Use @weakify and @strongify in an iOS view controller to safely capture self in completion blocks without creating a retain cycle.
Use @onExit to guarantee a mutex is unlocked or a file is closed when a method scope exits, regardless of which return path is taken.
Add methods to existing system classes with safe categories that warn at compile time if you accidentally overwrite a built-in method.
Requires Automatic Reference Counting (ARC) to be enabled in your Xcode project.
libextobjc is a collection of extensions for Objective-C, the programming language historically used to build apps for Apple platforms like iOS and macOS. The library adds language-level features that Objective-C does not include on its own, borrowing patterns from other programming languages to make common tasks safer and more expressive.

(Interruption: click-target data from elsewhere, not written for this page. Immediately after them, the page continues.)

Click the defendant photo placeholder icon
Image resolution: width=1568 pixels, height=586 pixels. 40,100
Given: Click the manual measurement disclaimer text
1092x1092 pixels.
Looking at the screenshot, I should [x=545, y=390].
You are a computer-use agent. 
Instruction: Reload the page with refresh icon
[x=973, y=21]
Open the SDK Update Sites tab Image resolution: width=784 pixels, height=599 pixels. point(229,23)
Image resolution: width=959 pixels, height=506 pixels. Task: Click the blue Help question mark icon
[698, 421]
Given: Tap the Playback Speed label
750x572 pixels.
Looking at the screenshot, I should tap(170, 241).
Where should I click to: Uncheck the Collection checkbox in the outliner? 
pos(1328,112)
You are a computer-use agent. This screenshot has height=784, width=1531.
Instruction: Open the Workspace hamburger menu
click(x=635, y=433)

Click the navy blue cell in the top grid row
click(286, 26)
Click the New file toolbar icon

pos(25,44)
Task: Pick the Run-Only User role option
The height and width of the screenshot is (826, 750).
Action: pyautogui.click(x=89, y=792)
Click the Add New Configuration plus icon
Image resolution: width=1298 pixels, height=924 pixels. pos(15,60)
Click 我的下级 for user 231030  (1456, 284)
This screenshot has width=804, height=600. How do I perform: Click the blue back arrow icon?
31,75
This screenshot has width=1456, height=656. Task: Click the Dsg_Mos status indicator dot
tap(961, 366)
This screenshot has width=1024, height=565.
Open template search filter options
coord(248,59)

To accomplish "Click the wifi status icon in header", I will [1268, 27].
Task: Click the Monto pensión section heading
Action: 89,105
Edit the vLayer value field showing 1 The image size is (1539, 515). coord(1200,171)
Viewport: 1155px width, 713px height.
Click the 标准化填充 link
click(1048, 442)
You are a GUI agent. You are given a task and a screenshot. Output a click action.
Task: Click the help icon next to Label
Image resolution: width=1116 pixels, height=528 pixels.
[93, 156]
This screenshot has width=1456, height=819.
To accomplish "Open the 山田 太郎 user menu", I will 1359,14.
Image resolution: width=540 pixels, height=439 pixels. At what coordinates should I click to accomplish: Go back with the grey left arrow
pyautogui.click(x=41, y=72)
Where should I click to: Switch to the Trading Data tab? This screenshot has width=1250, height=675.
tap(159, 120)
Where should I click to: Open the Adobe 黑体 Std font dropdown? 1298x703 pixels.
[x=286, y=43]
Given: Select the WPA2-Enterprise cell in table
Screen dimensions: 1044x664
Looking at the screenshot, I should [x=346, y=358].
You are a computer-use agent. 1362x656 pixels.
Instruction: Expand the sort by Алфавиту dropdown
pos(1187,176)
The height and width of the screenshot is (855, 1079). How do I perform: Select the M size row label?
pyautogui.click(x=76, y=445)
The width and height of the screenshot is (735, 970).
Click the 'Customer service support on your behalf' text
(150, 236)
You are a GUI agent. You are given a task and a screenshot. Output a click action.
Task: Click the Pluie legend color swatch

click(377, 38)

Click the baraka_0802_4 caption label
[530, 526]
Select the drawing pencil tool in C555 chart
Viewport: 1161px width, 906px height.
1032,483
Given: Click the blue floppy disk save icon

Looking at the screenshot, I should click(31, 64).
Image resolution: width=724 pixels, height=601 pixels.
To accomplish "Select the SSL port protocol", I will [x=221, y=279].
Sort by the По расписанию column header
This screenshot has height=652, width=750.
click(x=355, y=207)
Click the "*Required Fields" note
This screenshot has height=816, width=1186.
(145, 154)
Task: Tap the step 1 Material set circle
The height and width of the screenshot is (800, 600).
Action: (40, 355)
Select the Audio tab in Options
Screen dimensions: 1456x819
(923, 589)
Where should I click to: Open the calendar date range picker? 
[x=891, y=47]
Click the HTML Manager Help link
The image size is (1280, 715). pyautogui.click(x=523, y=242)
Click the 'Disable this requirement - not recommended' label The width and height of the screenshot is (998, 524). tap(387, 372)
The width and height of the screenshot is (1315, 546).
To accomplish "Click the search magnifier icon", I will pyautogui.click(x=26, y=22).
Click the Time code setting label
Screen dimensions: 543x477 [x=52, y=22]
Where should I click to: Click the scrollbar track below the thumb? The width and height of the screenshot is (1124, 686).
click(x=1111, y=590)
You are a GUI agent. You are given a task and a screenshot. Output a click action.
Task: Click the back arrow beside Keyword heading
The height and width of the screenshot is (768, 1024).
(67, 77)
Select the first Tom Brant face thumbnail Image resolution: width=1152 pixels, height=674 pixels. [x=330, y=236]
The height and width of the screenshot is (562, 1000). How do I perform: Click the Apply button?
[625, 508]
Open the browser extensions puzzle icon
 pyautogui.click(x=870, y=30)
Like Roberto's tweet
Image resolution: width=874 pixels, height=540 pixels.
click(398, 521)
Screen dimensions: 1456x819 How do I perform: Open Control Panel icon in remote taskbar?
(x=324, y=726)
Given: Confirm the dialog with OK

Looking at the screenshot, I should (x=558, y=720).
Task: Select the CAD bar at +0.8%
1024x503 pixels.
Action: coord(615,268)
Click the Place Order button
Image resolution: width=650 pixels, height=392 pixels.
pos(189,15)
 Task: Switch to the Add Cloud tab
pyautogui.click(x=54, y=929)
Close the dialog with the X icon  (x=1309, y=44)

The most widely used piece is a pair of macros called @weakify and @strongify, which solve a recurring problem in Objective-C code: when you write a block of code that refers to an object, it is easy to accidentally create a retain cycle, where the object and the block each keep each other alive permanently and nothing ever gets freed from memory. These macros make the safe pattern for avoiding that problem much shorter to write. Another popular feature is @onExit, which runs a block of code automatically when the current scope ends, similar to the "defer" keyword in other languages. It is typically used to release memory, unlock mutexes, or close files, regardless of how the scope exits. Other features include safe categories, which let you add methods to existing classes and get a compiler warning if you accidentally overwrite a method that is already there. Concrete protocols let you define default method implementations in a protocol, something Objective-C's protocol system did not natively support before this library. Key path coding adds compile-time checking of key paths, catching typos that would otherwise only surface as runtime crashes. The library is built to be modular: most of its components have only one or two dependencies on other parts, so you can include only the pieces you need rather than the whole library. The project requires ARC (Automatic Reference Counting), a memory management mode in Objective-C. It is released under the MIT License. While Objective-C development has declined in favor of Swift, many existing iOS codebases still use Objective-C, and some of the patterns from this library influenced later Swift standard library designs.